B is for Bachelorhood

Pairing: Pylar.

AN: Contains nekkid Peter. In no detail.


Peter stared around the flat as the woman continued to chatter on about the wonderful view.

"It's already hooked up to the Internet, and phone and broadband costs are included in the price, of course," she continued, then gave an expansive sweep of the arms. "Well? Do you like it?"

It wasn't a bad flat, as flats went. The landlord hadn't attempted anything too fancy, or painted the walls orange or anything like that. It was functional, clean, walls a shade of Magnolia Peach Blossom, had a reasonable kitchen and a bedroom with a bathroom just next door, as well as a carpeted 'chilling room' just next to the kitchen.

"Yeah, it's great," he replied, then flashed his winning smile at her.

"I'll take it."


"Wow, this is dull," Sylar commented as the door was let in. "Needs more... colour. More personality. Breaking in. This looks unlived-in."

Peter rolled his eyes. "It's better than the last apartment."

Sylar snorted. "A cave would have had more decoration than that apartment, Pete. Seriously, you left all your stuff in boxes. Boxes. You didn't even bother to unpack!"

"Yeah, well..." Peter retorted defensively. "It's not my fault I was busy."

"Right." Sylar gave the walls an appraising look. "It needs more red."

He raised an eyebrow. "Red. Right."

"No, just a little red. A wide stripe down the wall with, oh, I don't know... Paintings - " He gestured, sketching out a rectangle in his vision. " - maybe I could borrow some..."

"And where were you planning to borrow these paintings from?" Peter asked, folding his arms. "The Louvre?"

"The Mona Lisa would sit nicely there," Sylar noted absent-mindedly. "We'd have to find it first, of course, since the one on display's a fake, but still..."
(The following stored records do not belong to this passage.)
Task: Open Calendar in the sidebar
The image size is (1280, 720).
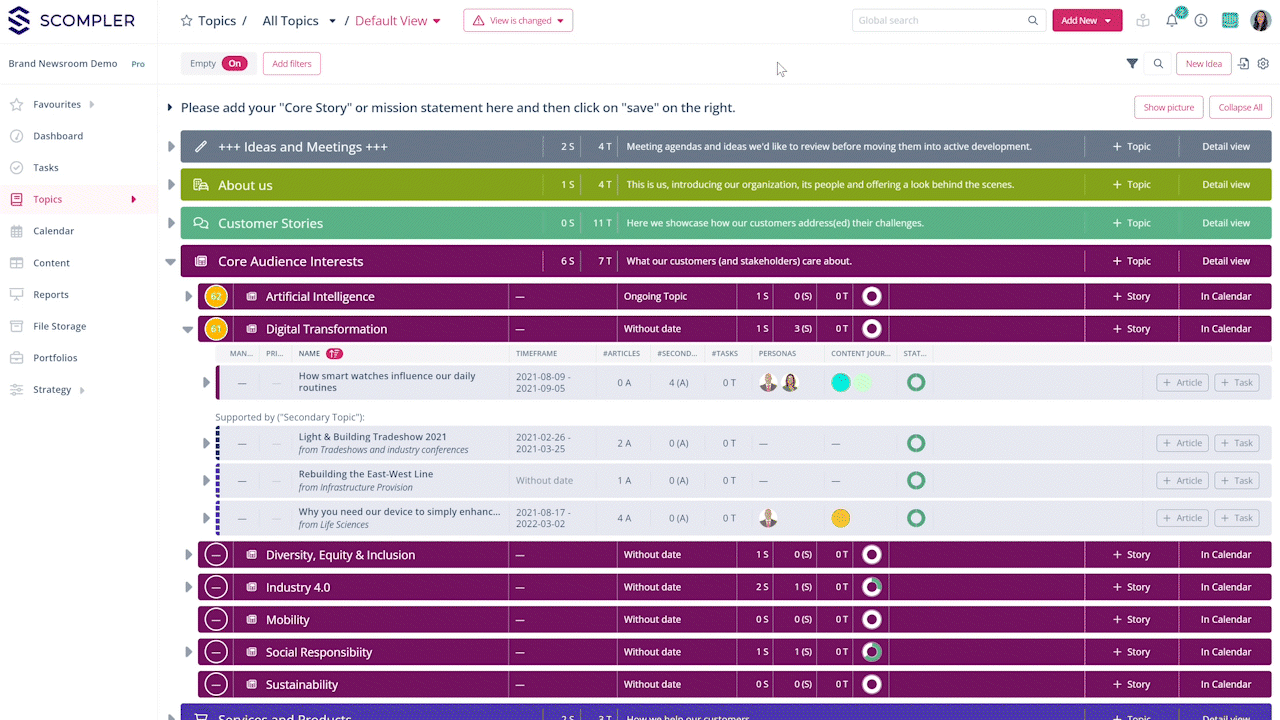Action: coord(53,231)
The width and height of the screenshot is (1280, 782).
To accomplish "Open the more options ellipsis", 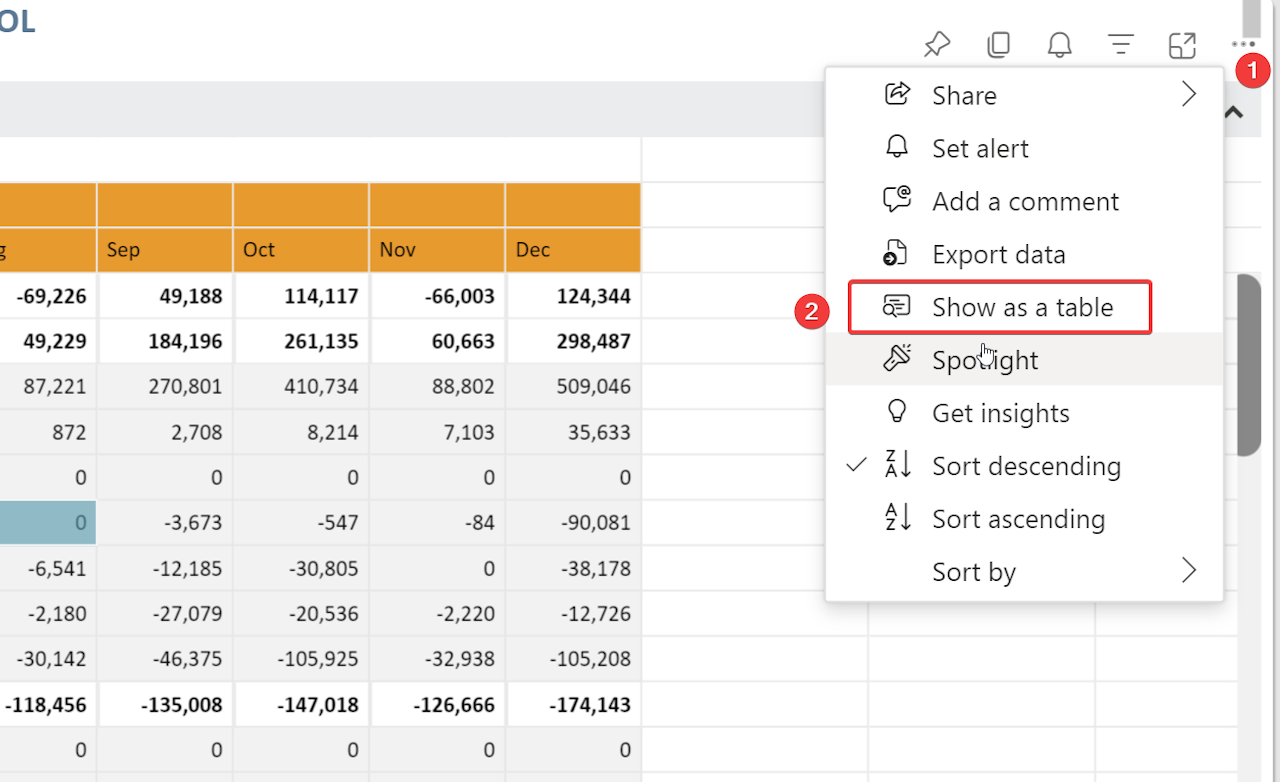I will [x=1243, y=44].
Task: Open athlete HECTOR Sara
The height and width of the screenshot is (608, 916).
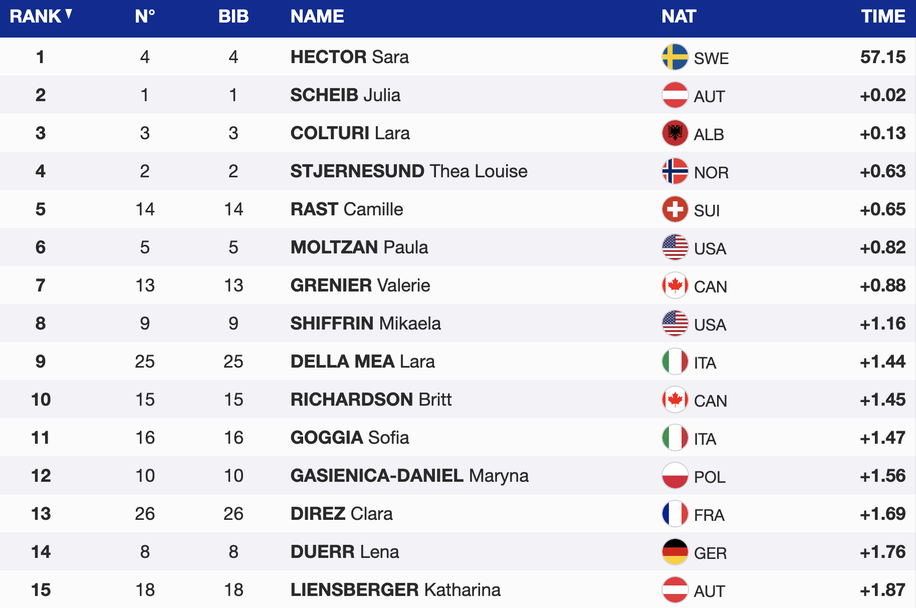Action: (x=349, y=57)
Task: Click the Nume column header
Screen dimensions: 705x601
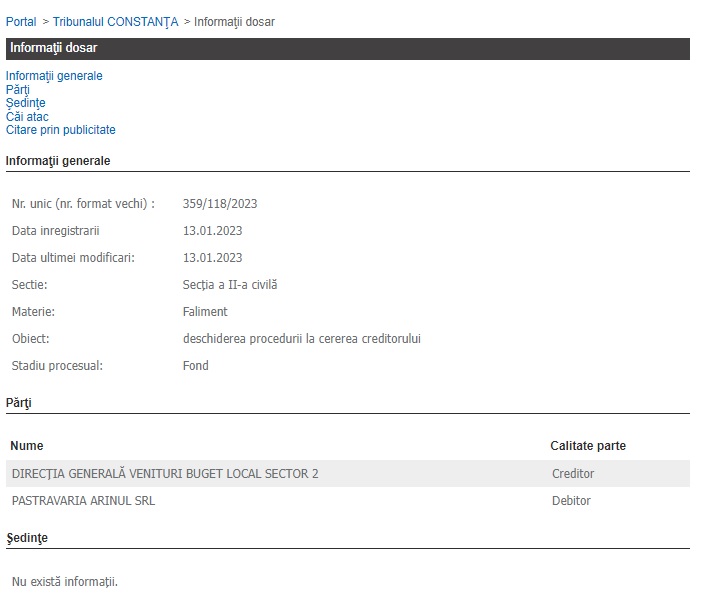Action: click(28, 446)
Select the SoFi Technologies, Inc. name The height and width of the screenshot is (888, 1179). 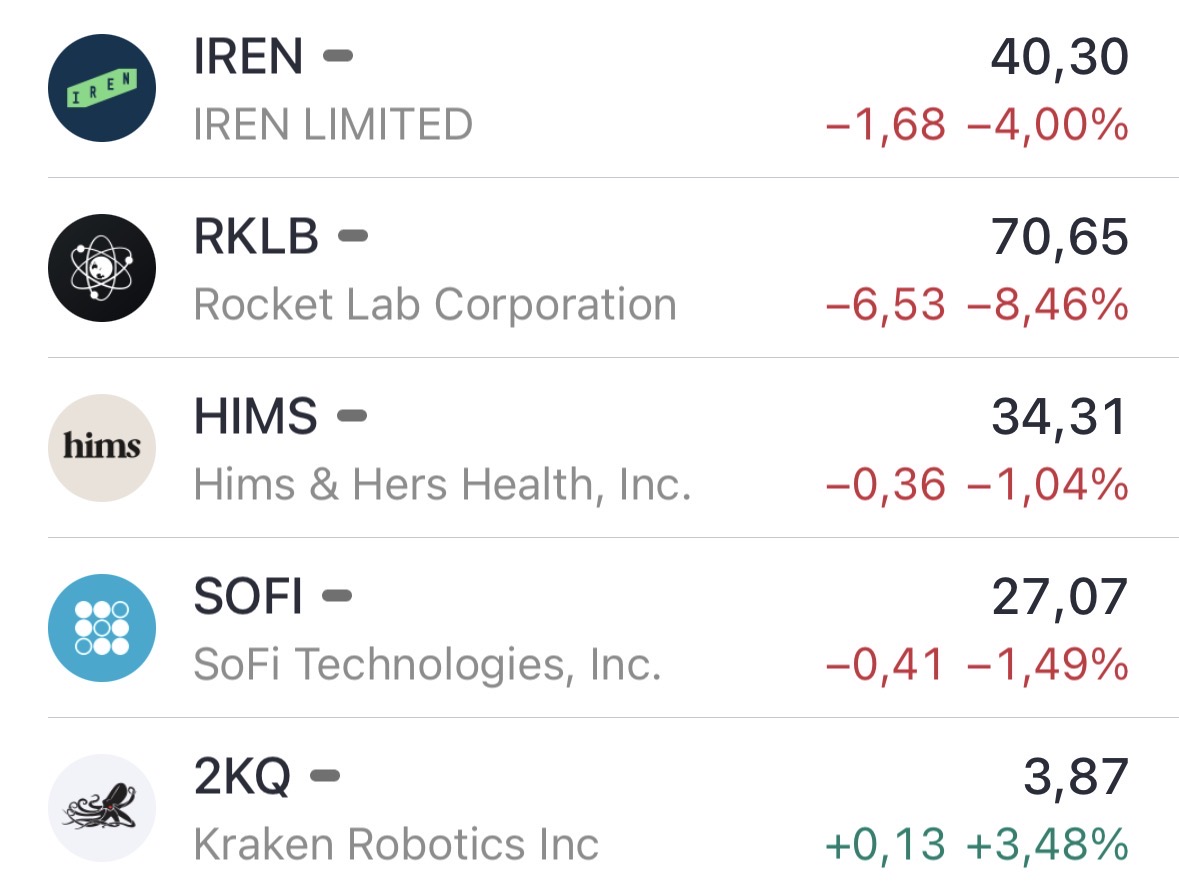coord(427,665)
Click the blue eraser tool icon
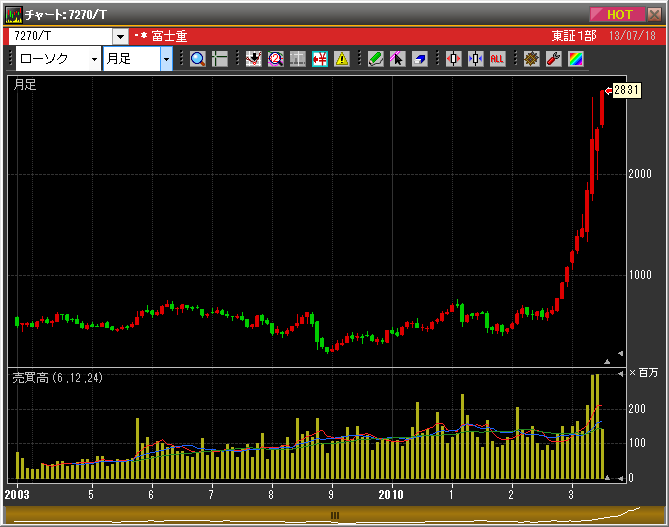The height and width of the screenshot is (527, 669). (x=420, y=58)
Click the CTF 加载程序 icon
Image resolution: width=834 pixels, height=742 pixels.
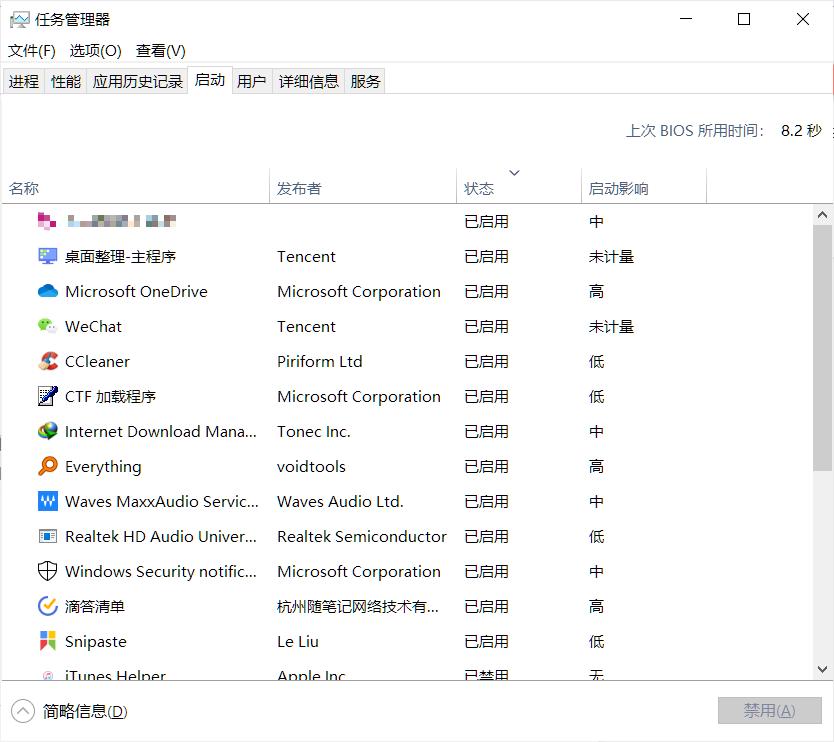[47, 396]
"Please tell me you're kidding," Peter said weakly. "Of all the pieces of artwork you want in the apartment, you pick the most recognisable thing in the world?"

"Well," Sylar mused, "there are other ways an apartment can have personality if you don't like paintings."

"Flowers?"

He pulled a face. "No."

"Ice sculptures?"

"Not unless you want flooding afterwards."

"Massive paintings of the apocalypse on the floor?"

Sylar groaned.

"Well, what, then?"

"This." He pointed to the window, and smirked.

"What?" Peter turned around. "I don't see - " he began, before Sylar grabbed him around the waist.

The door to the bedroom flicked open with telekinesis, then shut again.


Noah knocked on the door to the apartment. "Peter?" he called, wondering whether he was in.

No answer.

He knocked again. This time, the door swung gently open. Not a good sign. Noah advanced cautiously, hand lowering to the stun-gun.

There was a slight noise. Probably somebody'd broken into Peter's apartment and -

"I'll get it," came the muffled sound.

Noah barely had time to react as the door swung open, to reveal... Peter. Quite a lot of Peter, actually, although, in fairness, he had a sheet half-wrapped around his waist.

The door swung open a little wider to reveal the other occupant of the room, who stared.

"Uh... Noah, hi? How did you get in?"

No response. Noah continued to stare, as the sheet slipped slightly.

"...I think you broke him with your manliness."


...and THAT, kids, is why you should always lock the door.